Table operations

Populate table

A new table will be populated with data returned by the specified user-defined function. This operation is analogous to compute column operation with the difference that a complete table is returned rather than a complete column.

Product of tables (instead of join)

This table is intended to produce all combinations of rows in other tables. Its main difference from the relational model is that the result table stores links to the rows of the source tables rather than copies of its rows. The result table has as many attributes as it has source tables in its definition. (In contrast, the number of attributes in a relational product is equal to the sum of attributes in all source tables.)

Uses:

  • Creating a cube table from dimension tables for multi-dimensional analysis. It is typically followed by aggregating data in the fact table.

Filter table (instead of select-where)

It is one of the most frequently used operations. The main difference form conventional implementations is that the result never includes the source table columns. Instead, the result (filtered) table references the selected source rows using an automatically created link column. If it is necessary to use the source table data (and it is almost always the case) then they are accessible via the created link column.

Project table (instead of select-distinct)

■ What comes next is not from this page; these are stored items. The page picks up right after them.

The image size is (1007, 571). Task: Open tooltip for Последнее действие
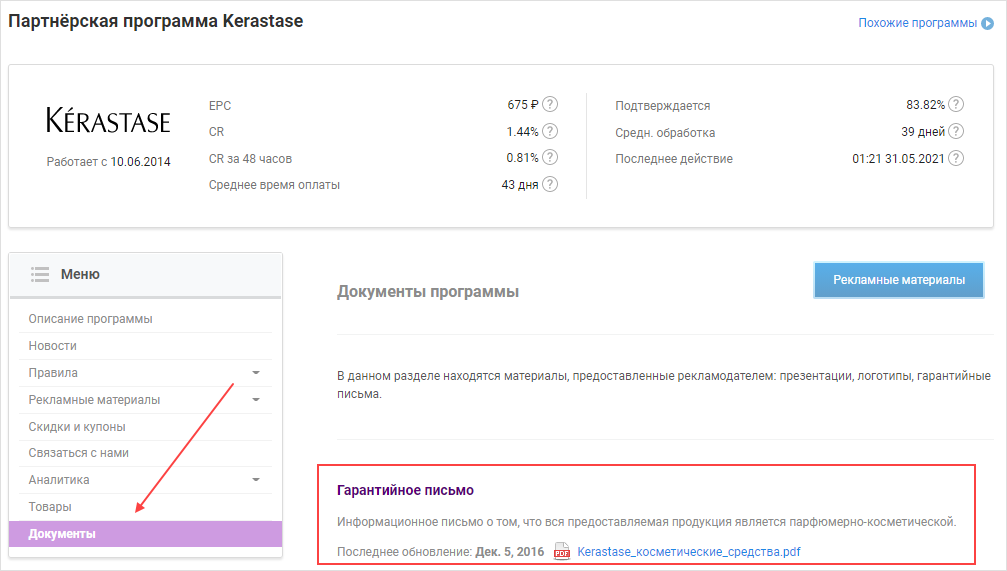(957, 158)
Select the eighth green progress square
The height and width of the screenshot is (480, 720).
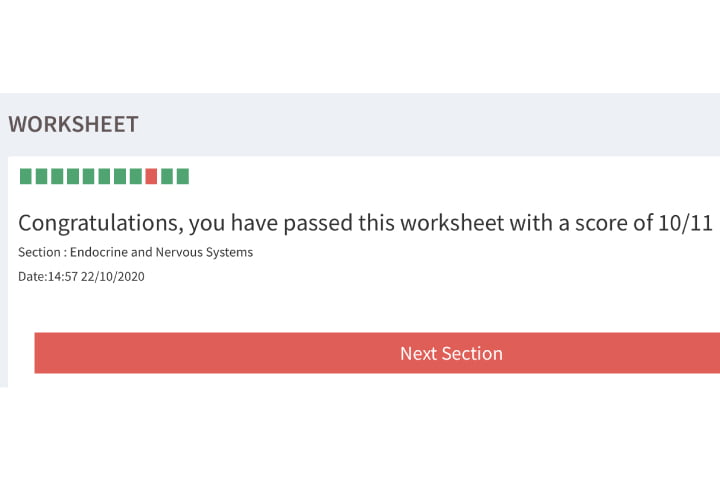135,177
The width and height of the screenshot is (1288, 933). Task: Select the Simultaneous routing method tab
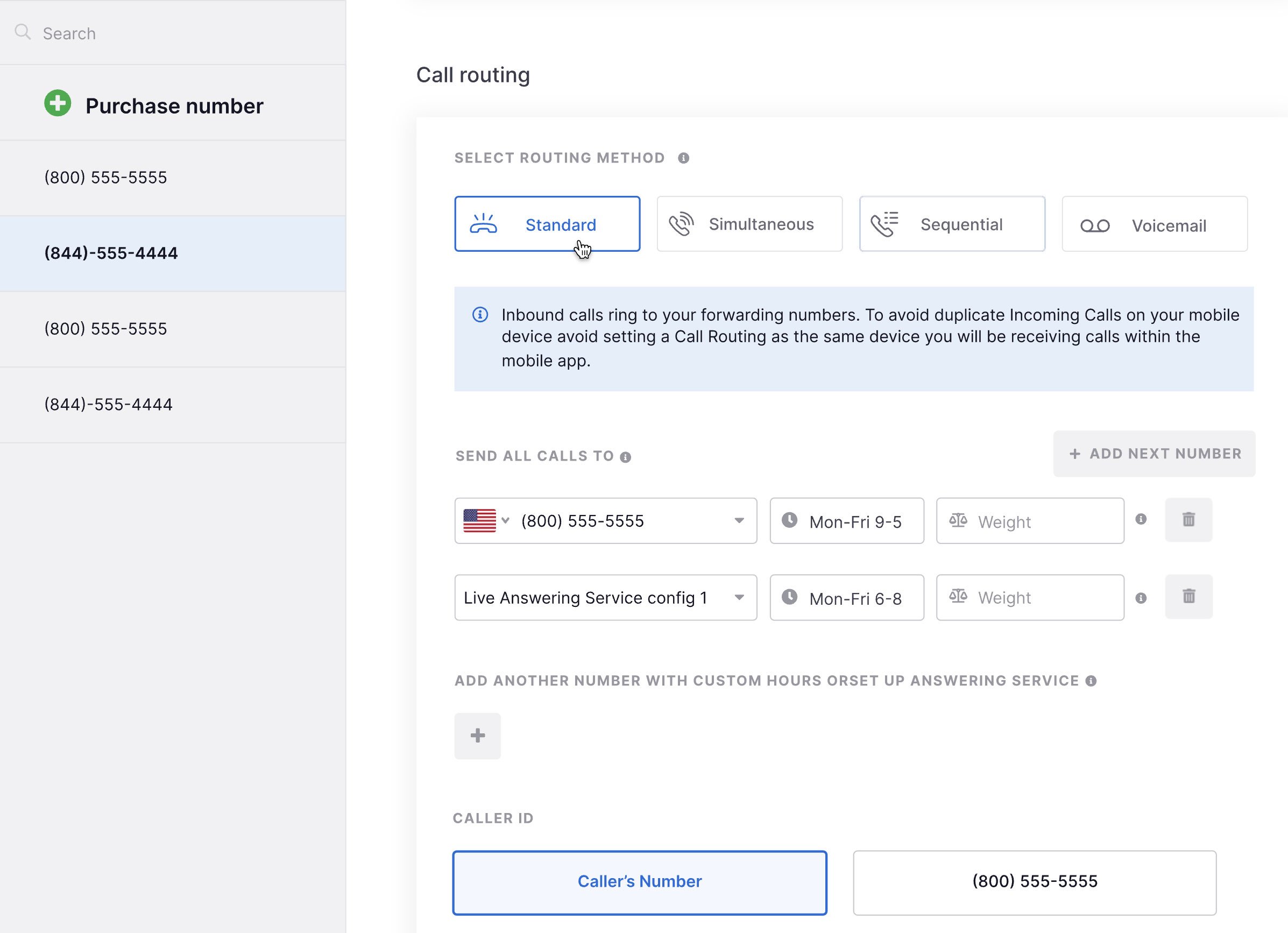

This operation has these important uses:

  • Creating a table with group elements for aggregation because (in contrast to other approaches) it must exist
  • Creating a dimension table for multi-dimensional analysis in the case it does not exist

Check out the project.ipynb notebook for a working example of the project operaiton.

Range table

Not implemented yet.

This operation populates a table with one attribute which contains values from a range described in the model. A range specification typically has such parameters as start, end, step size (or frequency), origin and others depending on the range type.